A jacket my mom made, probably in the late ’50s.

I don’t recall this jacket, but maybe I do have some residual memory of it lodged deep somewhere.

This jacket has princess seams, which I like. Maybe I can track down the pattern.

This jacket has princess seams, which I like. Maybe I can track down the pattern.

I have enjoyed the skirt I made up in this fabric. Would a matching jacket be too much?

I wear this skirt with a very textured, bracelet-length sleeved sweater from Banana Republic.

I wear this skirt with a very textured, bracelet-length sleeved sweater from Banana Republic.

And then, that collar shape. Would it look smart on me, or…hopelessly demure? I’m not getting enough feedback from my muslin to tell.

Is this collar a good one for me? My muslin didn't answer this question.

Is this collar a good one for me? My muslin didn’t answer this question.

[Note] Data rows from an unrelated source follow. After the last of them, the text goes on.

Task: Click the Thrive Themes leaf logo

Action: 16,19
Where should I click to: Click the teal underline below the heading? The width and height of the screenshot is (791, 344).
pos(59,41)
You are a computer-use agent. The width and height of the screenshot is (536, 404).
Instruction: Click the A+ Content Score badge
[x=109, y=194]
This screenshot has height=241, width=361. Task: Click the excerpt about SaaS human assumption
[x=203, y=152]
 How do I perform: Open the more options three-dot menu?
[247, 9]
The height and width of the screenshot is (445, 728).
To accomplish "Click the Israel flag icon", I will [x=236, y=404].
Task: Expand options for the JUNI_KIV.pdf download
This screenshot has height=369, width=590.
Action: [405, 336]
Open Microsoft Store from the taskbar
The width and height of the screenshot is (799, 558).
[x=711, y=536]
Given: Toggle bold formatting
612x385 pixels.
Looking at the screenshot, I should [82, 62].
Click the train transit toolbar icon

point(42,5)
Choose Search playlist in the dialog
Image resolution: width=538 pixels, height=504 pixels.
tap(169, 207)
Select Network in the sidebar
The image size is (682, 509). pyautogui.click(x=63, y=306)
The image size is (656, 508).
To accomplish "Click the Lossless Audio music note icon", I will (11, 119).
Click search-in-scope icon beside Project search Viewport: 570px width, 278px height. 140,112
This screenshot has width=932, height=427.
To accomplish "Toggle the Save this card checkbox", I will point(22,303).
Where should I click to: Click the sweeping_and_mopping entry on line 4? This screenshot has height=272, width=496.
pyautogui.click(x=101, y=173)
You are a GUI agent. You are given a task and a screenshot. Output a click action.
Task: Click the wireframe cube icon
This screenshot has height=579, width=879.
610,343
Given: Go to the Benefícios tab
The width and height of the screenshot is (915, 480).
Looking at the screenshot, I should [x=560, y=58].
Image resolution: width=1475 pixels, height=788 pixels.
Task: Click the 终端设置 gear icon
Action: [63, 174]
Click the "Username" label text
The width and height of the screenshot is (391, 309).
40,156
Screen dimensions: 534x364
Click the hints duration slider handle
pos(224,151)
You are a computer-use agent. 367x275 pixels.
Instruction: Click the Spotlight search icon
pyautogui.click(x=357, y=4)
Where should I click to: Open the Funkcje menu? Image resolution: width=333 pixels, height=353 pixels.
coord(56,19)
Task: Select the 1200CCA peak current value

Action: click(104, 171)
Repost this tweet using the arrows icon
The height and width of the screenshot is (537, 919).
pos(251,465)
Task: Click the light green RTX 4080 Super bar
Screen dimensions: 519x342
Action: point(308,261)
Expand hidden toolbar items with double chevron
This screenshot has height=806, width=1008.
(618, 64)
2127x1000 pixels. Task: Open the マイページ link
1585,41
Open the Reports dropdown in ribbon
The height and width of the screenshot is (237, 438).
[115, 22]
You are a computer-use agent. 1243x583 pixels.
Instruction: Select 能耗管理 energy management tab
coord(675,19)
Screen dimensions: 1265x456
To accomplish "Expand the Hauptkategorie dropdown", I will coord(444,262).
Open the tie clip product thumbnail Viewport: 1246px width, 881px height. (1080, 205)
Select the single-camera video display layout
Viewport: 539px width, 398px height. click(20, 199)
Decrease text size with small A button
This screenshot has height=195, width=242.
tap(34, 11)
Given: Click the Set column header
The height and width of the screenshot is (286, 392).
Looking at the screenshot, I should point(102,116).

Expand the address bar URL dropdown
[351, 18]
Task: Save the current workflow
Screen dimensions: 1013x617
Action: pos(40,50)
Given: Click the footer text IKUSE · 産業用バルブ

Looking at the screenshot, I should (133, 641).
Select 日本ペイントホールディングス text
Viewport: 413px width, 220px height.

Why don’t I just cut out the collar from the plaid and try that first? If the shape, texture and colors look fine, I’ll go ahead and cut the fronts. How do they look with the collar? Too busy–or good? I have high-contrast coloring that might handle this amount of color and pattern fine.

I bought these vintage buttons in Greenwich, England. Would they work well?

I bought these vintage buttons in Greenwich, England. Would they work well?

It may sound perfectly sensible to you, and you may have already been doing this for years, but I’ve never thought of cutting only a few pieces of a pattern to try. It’s the trap of either-or thinking: either my fabric stays intact but never used, or it’s hacked up and misused.

There is another way, I have to remind myself. If I don’t like how the collar looks, or how this much pattern looks next to my face, I would still have yardage to use for a different application. I like that.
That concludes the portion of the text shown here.